Macromedia Inc. released the Flash updates in 2002 — a major boon for accessibility advocates, given that some form of the company’s Flash Player has been installed by 95 percent to 98 percent of the world’s estimated 507 million online users, according to technology analysts International Data Corp.

In addition to making Flash content “visible” to screen readers, Flash MX allows designers to embed text descriptions of multimedia content on Flash pages and to tailor just what is and is not read — the latter a significant improvement over the less discriminate HTML.

“The technology is there to make really good, accessible multimedia sites,” said Tidwell, principal of Curve Theory design. “Unfortunately, examples remain fairly scarce. I’m afraid that some people still see accessibility as a nuisance. Yet given the numbers of visually impaired Americans, why wouldn’t you want to make sites accessible?”

Kaplan and Tidwell hope the student projects — which range from interactive maps, games and e-cards to documentaries, travel guides and instructional videos — will inspire other Web designers to take advantage of that potential.
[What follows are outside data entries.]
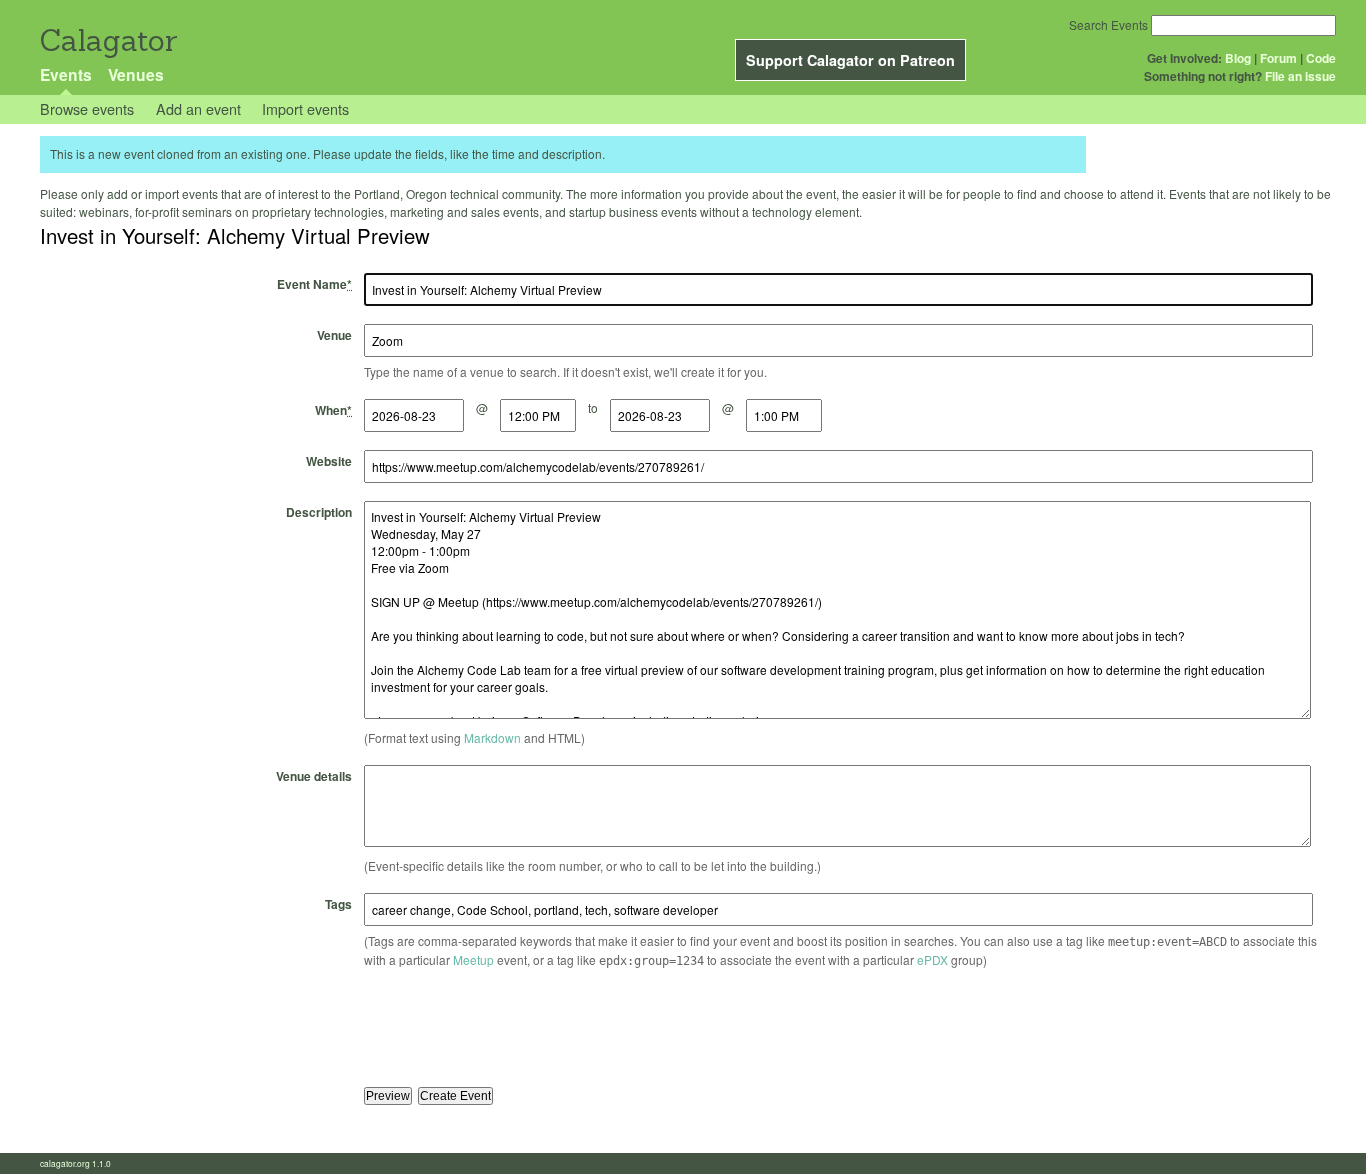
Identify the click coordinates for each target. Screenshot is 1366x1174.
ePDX (932, 959)
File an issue (1300, 76)
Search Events (1108, 24)
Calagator (107, 40)
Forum (1278, 58)
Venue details (314, 776)
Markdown (492, 737)
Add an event (198, 108)
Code (1321, 58)
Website (329, 461)
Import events (305, 108)
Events (66, 74)
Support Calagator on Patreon (850, 60)
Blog (1238, 58)
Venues (136, 74)
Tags (338, 904)
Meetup (473, 959)
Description (319, 512)
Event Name (314, 284)
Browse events (87, 108)
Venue (334, 335)
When (333, 410)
Currently in final review, the projects will soon be available to the public at slsbvi.org, the Web site of the Saint Louis Society for the Blind and Visually Impaired (SLSBVI), a nonprofit agency offering a wide range of rehabilitation and low-vision services.

Also, by gearing projects equally to blind and sighted audiences, they hope to reassure designers that ensuring accessibility does not mean limiting visual creativity.

“This isn’t about isolating the blind in some sort of parallel universe,” said Kaplan, also principal of “act3: designing the story,” a new media design company. “It’s about providing blind and visually impaired users with the same access everybody else has.”

For example, Wesley Gott’s elegant Mapping the Stars provides handsome blue-and-gold diagrams and drawings of both the constellations and their mythic inspirations, organized by hemisphere and season. For blind users, the site provides equally detailed text descriptions that can be read aloud and is easily navigable by keyboard — a necessity for the special commands screen-readers depend on.

Meanwhile, Lori McCaskill’s interactive map of Asia provides both information and a rare opportunity for blind computer users to work with a mouse. As the cursor travels across the screen, a voice calls out the names of corresponding countries and bodies of water, offering a visceral sense of their relative proximities.

Additionally, double-clicking on, say, Iraq or India, activates short, encyclopedia-style histories.

Other projects include a guided tour of the Missouri Botanical Garden and documentaries of the Harlem Renaissance, the 1904 Olympic marathon and the song “Strange Fruit” (made famous by Billie Holiday).

Gennie Eachus, who teaches computer access for the SLSBVI, served as a guest critic and unofficial adviser to the class. She noted that, as the baby boom generation continues to age, demand for online accessibility is only likely to increase.

“As people get older they develop eye conditions, be it cataracts or glaucoma or macular degeneration,” Eachus said. “Those who don’t support accessibility now may need it in 10 years.”

Kaplan compares Web accessibility to the introduction of wheelchair ramps in public buildings or closed captioning on television.

“From a business perspective, integrating accessibility into the ‘ground floor’ is ultimately easier, more efficient and less expensive than retrofitting a finished design,” he said. “For designers, accessibility should eventually become just one more factor in the overall development process.

“Everyone is supposed to be equal on the Web,” Kaplan concluded, alluding to the Internet’s early, idealistically democratic ethos. “It’s about inclusion, not exclusion.”